After an exhausting, year long effort that included canvassing every professional in every corner of the planet, PRSA finally came up with a new way to explain to all those skeptics what the heck PR people actually do for a living.

It’s the first update since 1982 to the generally accepted industry definition of public relations. A lot has changed in those 30 years but not our profession’s inability to do for us what every Denver public relations pro tries to do for our clients: come up with simple, clear, concise and consistent messages that communicate who we are, what we do and what we stand for. And why someone else should care.

Members of PRSA and other professional organizations were asked to submit their definitions. Out of 927 submissions, three finalists were selected:

“Public relations is the management function of researching, communicating and collaborating with publics to build mutually beneficial relationships.”

“Public relations is a strategic communication process that builds mutually beneficial relationships between organizations and their publics.”

“Public relations is the strategic process of engagement between organizations and publics to achieve mutual understanding and realize goals.”

And the winner is, number 2. No one should be surprised that a profession that lives safely in the middle of the road chose the middle definition. It is, however, disappointing that PRSA picked such a textbook, bland and unexciting way to describe what we do.

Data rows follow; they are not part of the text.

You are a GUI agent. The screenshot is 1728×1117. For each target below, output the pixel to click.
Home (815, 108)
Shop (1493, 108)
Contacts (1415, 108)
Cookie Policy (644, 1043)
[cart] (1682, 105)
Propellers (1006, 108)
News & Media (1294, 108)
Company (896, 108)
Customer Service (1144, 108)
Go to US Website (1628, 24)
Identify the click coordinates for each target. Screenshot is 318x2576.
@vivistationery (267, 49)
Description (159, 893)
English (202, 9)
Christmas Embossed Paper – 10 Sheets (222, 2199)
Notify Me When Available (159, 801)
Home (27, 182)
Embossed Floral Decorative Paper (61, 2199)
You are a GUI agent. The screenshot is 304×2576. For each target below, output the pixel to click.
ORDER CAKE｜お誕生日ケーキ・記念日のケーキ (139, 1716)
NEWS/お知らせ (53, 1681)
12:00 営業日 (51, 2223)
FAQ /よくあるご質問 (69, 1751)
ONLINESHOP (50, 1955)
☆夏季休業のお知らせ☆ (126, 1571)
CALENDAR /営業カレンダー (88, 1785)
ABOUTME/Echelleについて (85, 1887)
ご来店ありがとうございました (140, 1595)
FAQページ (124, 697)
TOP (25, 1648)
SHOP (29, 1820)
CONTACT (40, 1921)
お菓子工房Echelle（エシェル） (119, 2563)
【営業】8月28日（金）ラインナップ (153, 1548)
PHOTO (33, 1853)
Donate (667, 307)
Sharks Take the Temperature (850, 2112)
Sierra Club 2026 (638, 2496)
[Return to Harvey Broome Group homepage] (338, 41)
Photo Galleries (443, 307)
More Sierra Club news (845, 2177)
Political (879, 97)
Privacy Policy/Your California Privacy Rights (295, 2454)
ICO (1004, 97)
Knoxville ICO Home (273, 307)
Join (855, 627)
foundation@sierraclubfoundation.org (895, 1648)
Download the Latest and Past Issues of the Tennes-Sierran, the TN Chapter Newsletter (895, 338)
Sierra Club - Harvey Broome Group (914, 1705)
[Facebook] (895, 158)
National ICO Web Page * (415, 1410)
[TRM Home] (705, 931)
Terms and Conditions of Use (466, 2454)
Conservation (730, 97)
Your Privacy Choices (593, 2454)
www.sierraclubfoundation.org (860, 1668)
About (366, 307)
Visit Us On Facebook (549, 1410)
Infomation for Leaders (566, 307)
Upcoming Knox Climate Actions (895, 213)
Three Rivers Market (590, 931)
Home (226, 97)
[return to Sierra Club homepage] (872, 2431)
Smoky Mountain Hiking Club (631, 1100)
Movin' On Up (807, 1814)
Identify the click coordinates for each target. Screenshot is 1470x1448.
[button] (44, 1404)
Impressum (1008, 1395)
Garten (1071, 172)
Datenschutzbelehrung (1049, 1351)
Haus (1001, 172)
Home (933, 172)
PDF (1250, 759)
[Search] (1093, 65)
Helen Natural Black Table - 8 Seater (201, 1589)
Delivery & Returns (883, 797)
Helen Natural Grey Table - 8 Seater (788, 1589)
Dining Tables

When clients ask what PR is, I tell them public relations helps you uncover your story, decide who you want to tell it to, and figure out the best way to deliver your story to those audiences in a compelling way. If I have to explain to them that it’s a management function, I’m in trouble before I start. If I need to resort to industry jargon like calling an audience a public, I’m just not a very effective communicator.

I felt the same way about the social sciences when I majored in history. I felt that calling things like history and sociology a social science was phony nonsense from a discipline with a real inferiority complex. I didn’t want to be a scientist. That’s why I majored in history. Now I’m a communicator. I don’t want to be a bureaucrat. I just want to help my clients communicate.

So once again PRSA, you have failed to solve our biggest problem. It’s not about a definition. It’s about a brand. Maybe in another 30 years you’ll figure that out.